What is being asked
Copy out all of the entries, keeping every word the same.

Supplied information
-*-
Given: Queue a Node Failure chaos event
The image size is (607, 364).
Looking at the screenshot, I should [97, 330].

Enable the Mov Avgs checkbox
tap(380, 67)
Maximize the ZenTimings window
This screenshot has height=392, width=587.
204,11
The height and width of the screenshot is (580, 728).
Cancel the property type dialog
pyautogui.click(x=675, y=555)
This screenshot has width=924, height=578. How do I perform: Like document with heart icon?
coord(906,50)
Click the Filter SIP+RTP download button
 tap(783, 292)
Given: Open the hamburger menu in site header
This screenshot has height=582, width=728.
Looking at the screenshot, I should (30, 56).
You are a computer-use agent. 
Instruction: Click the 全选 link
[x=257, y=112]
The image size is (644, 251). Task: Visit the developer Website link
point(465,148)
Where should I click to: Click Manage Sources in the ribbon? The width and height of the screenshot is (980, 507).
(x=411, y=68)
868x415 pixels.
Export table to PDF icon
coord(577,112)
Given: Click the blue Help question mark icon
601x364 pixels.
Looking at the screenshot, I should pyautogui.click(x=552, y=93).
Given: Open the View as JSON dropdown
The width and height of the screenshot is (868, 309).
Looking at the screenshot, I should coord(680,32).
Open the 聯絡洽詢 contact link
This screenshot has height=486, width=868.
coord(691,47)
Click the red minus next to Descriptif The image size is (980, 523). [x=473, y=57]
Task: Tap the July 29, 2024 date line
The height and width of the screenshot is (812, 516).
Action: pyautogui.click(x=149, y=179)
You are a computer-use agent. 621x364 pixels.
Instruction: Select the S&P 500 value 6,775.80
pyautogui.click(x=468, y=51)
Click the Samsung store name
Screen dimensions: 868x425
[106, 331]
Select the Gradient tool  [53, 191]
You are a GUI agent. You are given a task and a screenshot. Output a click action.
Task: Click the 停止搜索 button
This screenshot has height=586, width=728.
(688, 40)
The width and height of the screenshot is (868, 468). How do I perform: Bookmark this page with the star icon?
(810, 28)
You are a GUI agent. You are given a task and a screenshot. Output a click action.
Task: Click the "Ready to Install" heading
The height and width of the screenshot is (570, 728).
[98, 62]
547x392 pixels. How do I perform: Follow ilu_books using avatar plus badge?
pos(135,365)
-*-
Answer for the task
Given: Queue a Node Failure chaos event
The image size is (607, 364).
Looking at the screenshot, I should [97, 330].

Enable the Mov Avgs checkbox
tap(380, 67)
Maximize the ZenTimings window
This screenshot has height=392, width=587.
204,11
The height and width of the screenshot is (580, 728).
Cancel the property type dialog
pyautogui.click(x=675, y=555)
This screenshot has width=924, height=578. How do I perform: Like document with heart icon?
coord(906,50)
Click the Filter SIP+RTP download button
 tap(783, 292)
Given: Open the hamburger menu in site header
This screenshot has height=582, width=728.
Looking at the screenshot, I should (30, 56).
You are a computer-use agent. 
Instruction: Click the 全选 link
[x=257, y=112]
The image size is (644, 251). Task: Visit the developer Website link
point(465,148)
Where should I click to: Click Manage Sources in the ribbon? The width and height of the screenshot is (980, 507).
(x=411, y=68)
868x415 pixels.
Export table to PDF icon
coord(577,112)
Given: Click the blue Help question mark icon
601x364 pixels.
Looking at the screenshot, I should pyautogui.click(x=552, y=93).
Given: Open the View as JSON dropdown
The width and height of the screenshot is (868, 309).
Looking at the screenshot, I should coord(680,32).
Open the 聯絡洽詢 contact link
This screenshot has height=486, width=868.
coord(691,47)
Click the red minus next to Descriptif The image size is (980, 523). [x=473, y=57]
Task: Tap the July 29, 2024 date line
The height and width of the screenshot is (812, 516).
Action: pyautogui.click(x=149, y=179)
You are a computer-use agent. 621x364 pixels.
Instruction: Select the S&P 500 value 6,775.80
pyautogui.click(x=468, y=51)
Click the Samsung store name
Screen dimensions: 868x425
[106, 331]
Select the Gradient tool  [53, 191]
You are a GUI agent. You are given a task and a screenshot. Output a click action.
Task: Click the 停止搜索 button
This screenshot has height=586, width=728.
(688, 40)
The width and height of the screenshot is (868, 468). How do I perform: Bookmark this page with the star icon?
(810, 28)
You are a GUI agent. You are given a task and a screenshot. Output a click action.
Task: Click the "Ready to Install" heading
The height and width of the screenshot is (570, 728).
[98, 62]
547x392 pixels. How do I perform: Follow ilu_books using avatar plus badge?
pos(135,365)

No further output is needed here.